North Korean Hackers Target Cryptocurrency Projects with NimDoor Malware on Macs

North Korean hackers have launched a sophisticated cyberattack campaign targeting cryptocurrency projects, utilizing a new strain of malware specifically designed for Apple devices. The attackers employ social engineering tactics, impersonating trusted individuals on messaging platforms and then sending fake Zoom meeting invitations via Google Meet links. Once the victim executes the seemingly legitimate Zoom update file, the malware, named NimDoor, is installed on their Mac computer. This malware is particularly adept at targeting crypto wallets and browser passwords, exploiting the misconception that Mac computers are less susceptible to such attacks.

The malware is written in an unusual programming language called Nim, which is relatively new and uncommon. This choice makes it harder for security software to detect, as Nim can run on multiple operating systems without modification. The malware's payload includes a credential-stealer designed to silently extract and exfiltrate browser and system-level information, as well as a script that steals Telegram’s encrypted local database and decryption keys. The malware also employs smart timing, waiting ten minutes before activating to avoid detection by security scanners.

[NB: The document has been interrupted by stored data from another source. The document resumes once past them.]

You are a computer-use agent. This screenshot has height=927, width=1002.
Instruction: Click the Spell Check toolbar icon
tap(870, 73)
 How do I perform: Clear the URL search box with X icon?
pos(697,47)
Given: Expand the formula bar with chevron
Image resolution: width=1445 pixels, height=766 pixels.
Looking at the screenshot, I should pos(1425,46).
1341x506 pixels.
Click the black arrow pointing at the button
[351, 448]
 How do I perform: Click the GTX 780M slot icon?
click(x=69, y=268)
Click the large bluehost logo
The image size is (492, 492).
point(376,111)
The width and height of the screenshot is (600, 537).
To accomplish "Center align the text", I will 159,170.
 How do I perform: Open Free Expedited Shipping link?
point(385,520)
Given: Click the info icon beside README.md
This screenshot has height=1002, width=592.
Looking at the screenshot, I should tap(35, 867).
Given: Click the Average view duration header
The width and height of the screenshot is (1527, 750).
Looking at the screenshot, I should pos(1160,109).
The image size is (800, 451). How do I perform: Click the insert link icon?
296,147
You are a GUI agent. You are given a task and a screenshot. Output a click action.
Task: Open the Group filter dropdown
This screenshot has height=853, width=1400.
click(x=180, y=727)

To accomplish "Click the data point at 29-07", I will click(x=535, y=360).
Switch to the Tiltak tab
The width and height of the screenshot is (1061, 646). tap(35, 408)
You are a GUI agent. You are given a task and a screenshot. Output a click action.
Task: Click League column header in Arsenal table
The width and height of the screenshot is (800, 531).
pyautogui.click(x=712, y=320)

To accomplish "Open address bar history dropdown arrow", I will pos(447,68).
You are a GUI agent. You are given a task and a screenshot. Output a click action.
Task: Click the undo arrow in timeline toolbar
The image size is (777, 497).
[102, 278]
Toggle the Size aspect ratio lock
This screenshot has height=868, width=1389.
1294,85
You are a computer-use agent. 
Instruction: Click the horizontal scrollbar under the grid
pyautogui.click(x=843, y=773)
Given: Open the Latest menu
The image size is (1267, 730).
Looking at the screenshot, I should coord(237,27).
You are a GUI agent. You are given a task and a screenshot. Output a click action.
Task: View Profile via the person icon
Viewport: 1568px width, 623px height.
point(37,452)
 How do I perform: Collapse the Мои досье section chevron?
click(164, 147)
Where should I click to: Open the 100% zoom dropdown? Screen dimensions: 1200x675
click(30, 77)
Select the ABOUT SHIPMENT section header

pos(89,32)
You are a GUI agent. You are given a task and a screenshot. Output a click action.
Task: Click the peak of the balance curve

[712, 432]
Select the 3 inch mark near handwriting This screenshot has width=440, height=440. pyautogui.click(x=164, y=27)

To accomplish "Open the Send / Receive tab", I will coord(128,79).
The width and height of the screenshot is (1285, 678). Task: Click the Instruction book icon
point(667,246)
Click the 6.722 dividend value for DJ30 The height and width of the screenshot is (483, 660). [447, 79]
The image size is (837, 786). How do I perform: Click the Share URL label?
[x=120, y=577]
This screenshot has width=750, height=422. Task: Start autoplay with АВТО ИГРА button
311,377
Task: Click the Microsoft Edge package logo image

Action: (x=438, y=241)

This attack vector is not isolated. Cybersecurity solutions provider reported similar malware incursions linked to the North Korean state-sponsored hacking group. The malware in these cases was able to bypass Apple’s memory protections to inject the payload, facilitating keylogging, screen recording, clipboard retrieval, and the deployment of a full-featured infostealer called CryptoBot. This infostealer specifically targets cryptocurrency theft by penetrating browser extensions and seeking out wallet plugins.

The use of Nim-compiled binaries on macOS is a notable departure from previous tactics, where North Korean-aligned threat actors have experimented with Go and Rust programming languages. Nim offers significant advantages, including fast compilation to code, the creation of standalone executable files, and enhanced stealth capabilities. This shift underscores the evolving sophistication of cyber threats, particularly those targeting the cryptocurrency industry.

The recent alert about a massive malicious campaign involving dozens of fake Firefox extensions designed to steal cryptocurrency wallet credentials further highlights the growing threat landscape. Over the last few years, macOS has become a larger target for threat actors, especially those engaged in highly sophisticated, state-sponsored attacks. This debunks the myth that Macs are immune to viruses and underscores the need for enhanced security measures in the cryptocurrency sector.